Another factor to consider. What is your time worth? Does it make sense to try to do a complicated transaction yourself? As a business owner, you might have a lot on your plate! Too much to invest energy promoting the company to buyers. What’s more, regardless of the fact that you have time, where will you discover those purchasers? Do you know how to depict your business precisely (and legitimately) in an ad? Do you know where to run that promotion? Do you know how to set up a website? It is safe to say that you are readied to answer all the telephone calls from potential purchasers? Is it accurate to say that you are great at arranging deals, talking about financing, and explaining your business value to a potential buyer?

Including a decent business broker in the deal can give you a chance to focus on maintaining and growing the business while you are attempting to offer it in its best light to buyers. Also, this is vital in light of the fact that you don’t need your business to fizzle while you’re investing energy finding a purchaser and then negotiating back and forth to craft a deal that works well enough for both parties that it can be successfully closed.
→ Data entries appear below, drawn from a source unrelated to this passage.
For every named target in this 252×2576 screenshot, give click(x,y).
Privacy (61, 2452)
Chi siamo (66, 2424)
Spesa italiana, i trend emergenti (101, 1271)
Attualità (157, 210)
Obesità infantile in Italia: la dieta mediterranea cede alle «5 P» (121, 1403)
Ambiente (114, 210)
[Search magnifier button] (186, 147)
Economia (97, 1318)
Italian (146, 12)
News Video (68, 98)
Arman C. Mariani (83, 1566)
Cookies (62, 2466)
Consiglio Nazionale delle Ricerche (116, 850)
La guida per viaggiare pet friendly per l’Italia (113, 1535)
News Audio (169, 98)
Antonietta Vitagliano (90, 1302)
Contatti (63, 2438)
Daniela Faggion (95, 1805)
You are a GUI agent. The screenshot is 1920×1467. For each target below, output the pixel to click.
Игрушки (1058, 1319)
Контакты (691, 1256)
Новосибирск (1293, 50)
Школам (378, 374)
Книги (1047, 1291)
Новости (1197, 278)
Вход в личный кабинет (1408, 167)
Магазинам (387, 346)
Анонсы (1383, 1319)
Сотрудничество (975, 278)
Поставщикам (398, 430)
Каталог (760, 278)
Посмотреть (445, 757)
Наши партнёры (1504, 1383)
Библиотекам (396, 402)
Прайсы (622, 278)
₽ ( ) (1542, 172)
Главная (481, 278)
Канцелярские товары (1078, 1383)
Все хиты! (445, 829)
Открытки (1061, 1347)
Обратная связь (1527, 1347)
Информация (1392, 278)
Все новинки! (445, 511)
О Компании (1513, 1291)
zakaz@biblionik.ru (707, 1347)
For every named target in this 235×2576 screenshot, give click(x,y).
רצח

You need to offer a fruitful, dynamic, fiscally sound business available to be purchased.

An established Colorado business broker can likewise give advertising power and build the pool of potential purchasers. A business intermediary can manage you through the whole process, handle troublesome research material, and screen potential purchasers. For some business sellers, that is a savings of time and hassle worth paying for.

Yes, hiring a business broker could be expensive. But how much will it cost you if word gets out that your business is for sale? Shouldn’t something be said about your clients, customers, rivals or suppliers? In some cases competition is the best motivation to procure a business broker to anonymously list your business for sale. Working with an agent permits you to list your business secretly, without uncovering your desire to sell the company, to either employees or competing firms.
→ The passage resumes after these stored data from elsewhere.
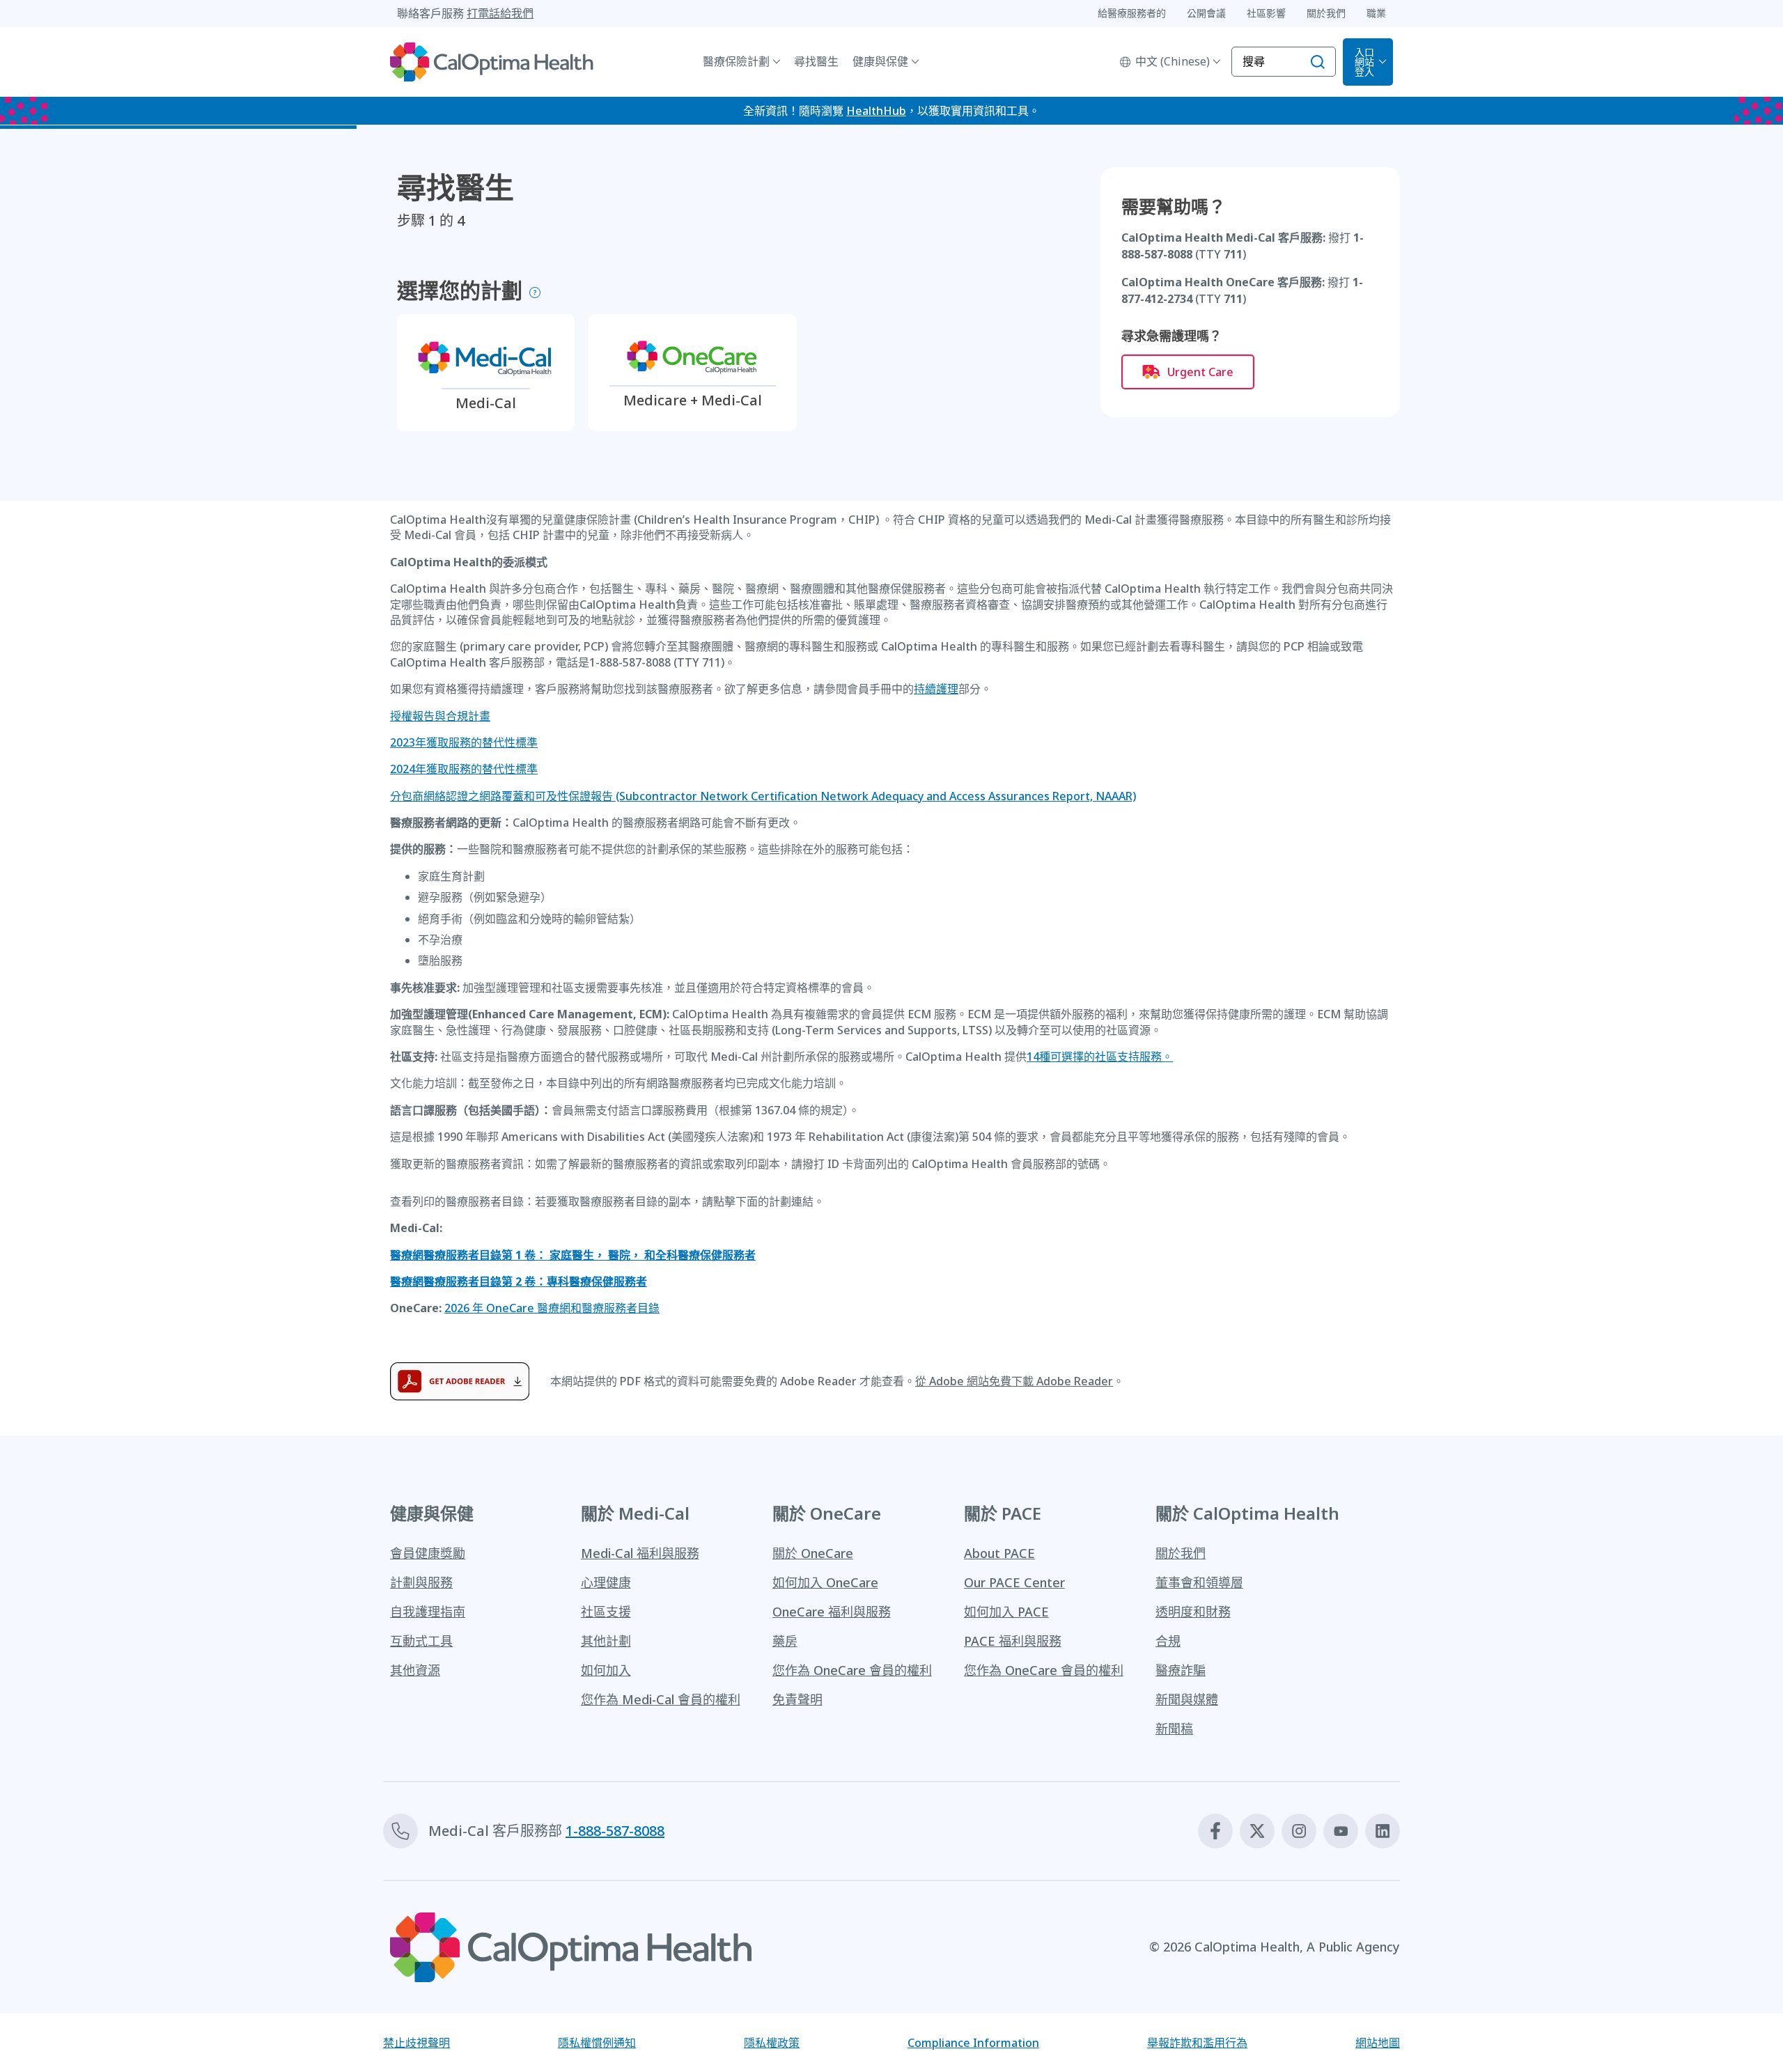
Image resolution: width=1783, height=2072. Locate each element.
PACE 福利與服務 (1012, 1641)
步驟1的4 (431, 221)
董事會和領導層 (1199, 1582)
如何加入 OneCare (825, 1582)
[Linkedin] (1382, 1831)
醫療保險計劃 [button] (736, 61)
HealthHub (876, 110)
Working with a smart business broker can save you a lot of hassles. Rather than accepting the telephone calls from all the “tire kickers,” your broker will handle the calls, qualify purchasers, and have purchasers consent to a confidentiality agreement before uncovering the name and geographic location of your business, so you don’t need to open up to the world about the fact that your business is for sale until it’s a “done deal.”

Do you have the skills to sell your own business? Do you have the time? Do you have the resources that an expert business broker can bring to the table? The only way to find out is to call a qualified Colorado business broker today.